We were delighted to have a party of KUGBers over on Tuesday Black Belt trianing under Otsuka Sensei (YS is in New Caledonia until the end of the week) and it was nice to get back in the saddle. I've been laid low with pneumonia but it was, right, get the asprins and caffeine in and go for it!

My gosh it felt good to be back in the saddle, although my stamina has been badly impacted personally, it was best kick (or in my case, get the foot out, at least) forward.

Getting a Kick Out of Basics
Our guests lead by Nick Sensei are a really nice bunch and with a good atmosphere in the dojo, OS in their honor decided that we should do basics, and more basics and more basics. There's an expression in the UK that says, "Tired of London, tired of Life." Those people never lived in New York or Tokyo!

I say, "tired of basics, tired of Karate," so just go and do kick boxing instead ;-)

But what I really liked about Tuesday was that OS observations were aimed at all of us. For good reason in some cases, Japanese instructors are sometimes criticised for not explaining things enough. But it definitely depends on the instructor. OS decided to do a diagnostic in the first half and then work on a couple of points on the second. And you can guess what those were!

Kihon: Hanmi and Shomen
OK there is no doubt that a lot of us delude ourselves about our hanmi and shomen. And there are arguments that KWF 's movements are unnessarily extreme. But what Tuesday's lesson boiled down to was trying to get people to logically understand why we have hanmi and shomen in Shotokan Karate, and while the scale and technical correctness of these movements is fundamental.

Tuesday's key points:

1. The vector of an oizuki without gyakuhami actually has the wrong vector
2. The mechanics of the kick dictate that oi-geri and mae-geri must be done from shomen/ gyaku-hanmi
2. A weak hanmi in a block is nonsense; why give your opponent a bigger target, and why sabotage the scale of your hangeki
3. With all blocks, age/soto/uchi/gendan uke, you block with and from your body, not your arm
4. Lack of (3) particularly sabotages shuto-uke.
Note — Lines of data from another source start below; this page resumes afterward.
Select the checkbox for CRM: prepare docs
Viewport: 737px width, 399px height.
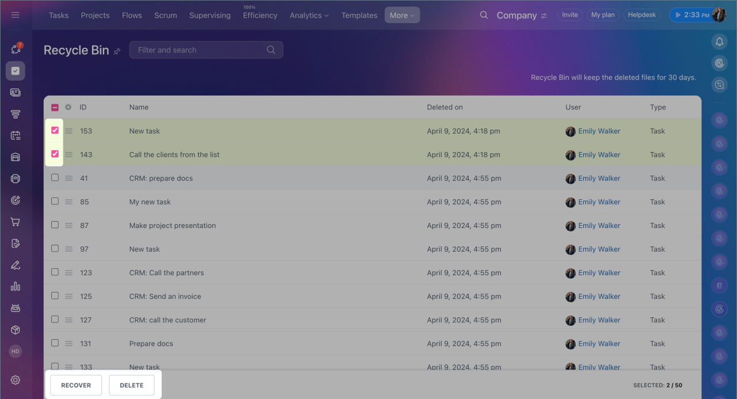point(55,178)
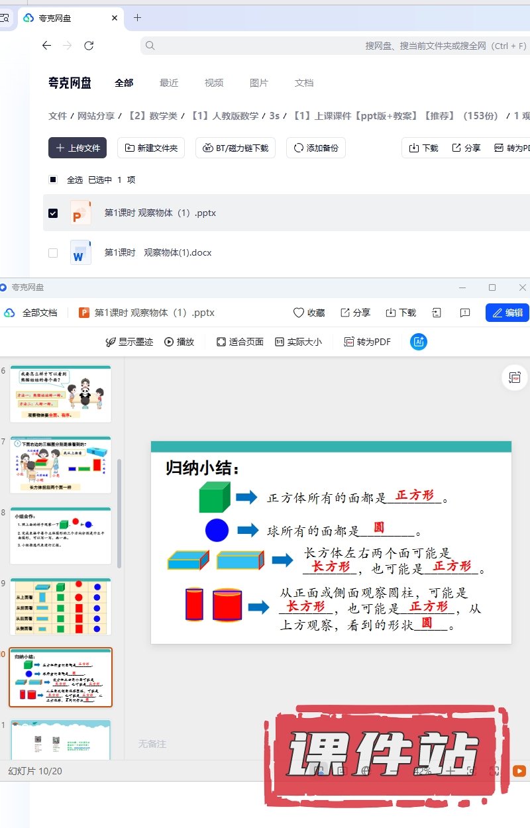Click the AI assistant circle icon
The image size is (530, 828).
coord(418,342)
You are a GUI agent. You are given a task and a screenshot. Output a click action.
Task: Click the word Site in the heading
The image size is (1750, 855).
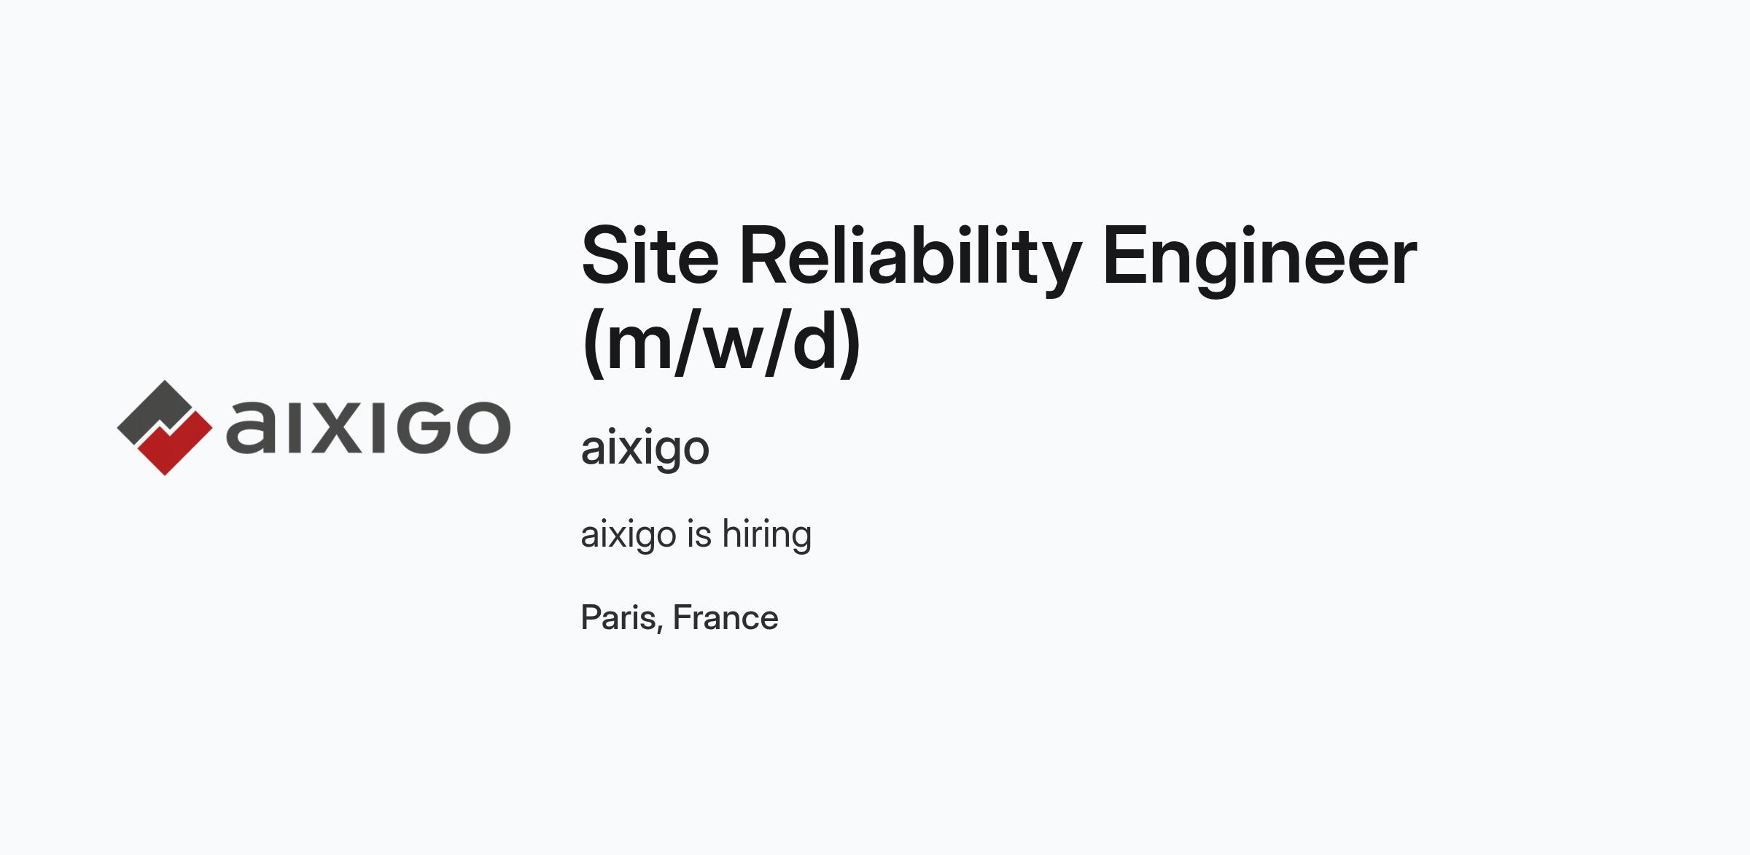pyautogui.click(x=650, y=257)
Actually it's quite obvious who understands this and who doesn't. People who don't get it look like they are dancing. People who do get it, well you get hit in the head with one of those and it could well be lampshade time.
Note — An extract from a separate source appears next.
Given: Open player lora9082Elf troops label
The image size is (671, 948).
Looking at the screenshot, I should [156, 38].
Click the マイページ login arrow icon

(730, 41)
Point 4 is a big point with me because YS patiently re-taught me this point 5 or 6 times in the run up to my shodan: shuto is done from the hips, that's where the whiplash and power comes in. Until I was taught this by KS and YS personally (I am so dense that sometimes the only way to drive in a point is the old fashioned way, to beat it in) I used to regard shuto as a bit of a joke. KS gradually ground into me the the scale and then YS the whiplash. Now, at least I feel that I am competent (on a good day) on this beautiful, beautiful basic technique! :-)

Of course there were a lot of ohter points, and others may have different takes on the session, but that was my takeaway.

Giving 100%
Well, that was a very difficult session for me to get through personally because I seem to have lost lung capacity. I wouldn't give up, but I did get a bit wobbly. OS kept on asking if I was OK. He would say things like, "Paul san, that's an interesting shade of grey you're going!" Despite the fact the session was a very light one, I wouldn't give up.
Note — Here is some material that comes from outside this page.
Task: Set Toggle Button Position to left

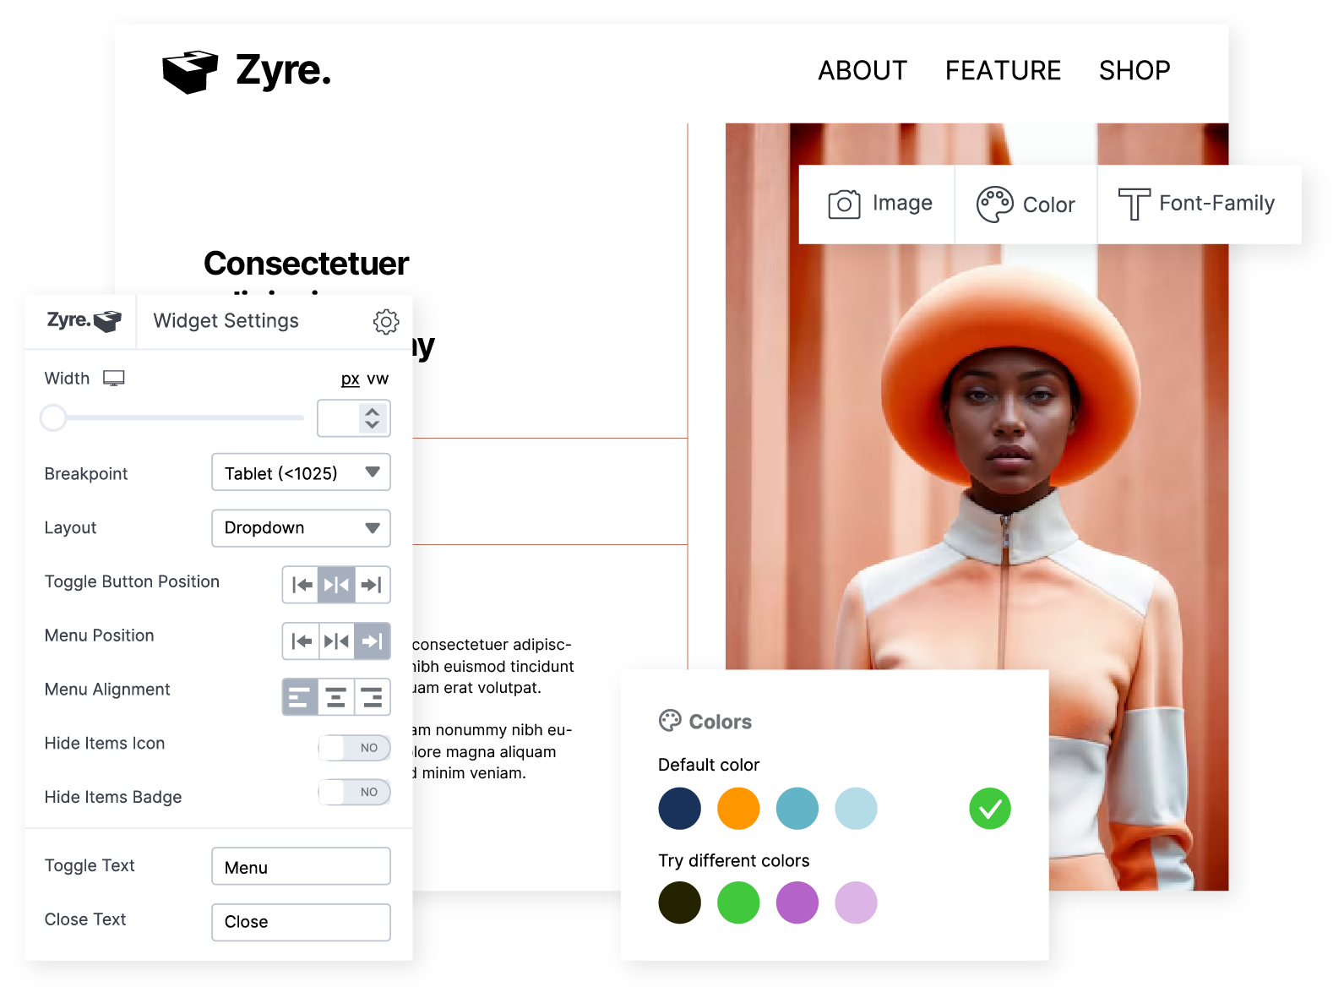Action: click(301, 585)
But actually it's OK to stop in the KWF. YS expects you to put in 100% -total committment; but if you can't take the pace, you are free to rest. The instructors know who is doing what and I can guarantee whenever you think you are not being watched, you are being watched like a hawk!

Down the Aldgate
Any excuse. In order to celeberate our guests arrival from England, and in order to help their total emmersion into Japanese culture, Nick Gardiner and I took them down The Aldgate, a fine establishment serving traditional Brit ales and grub in the middle of Shibuya. The group will also be training at the JKS over in Sugamo and then back to KWF on Saturday! We wish them an enjoyable trip and excellent training in Japan.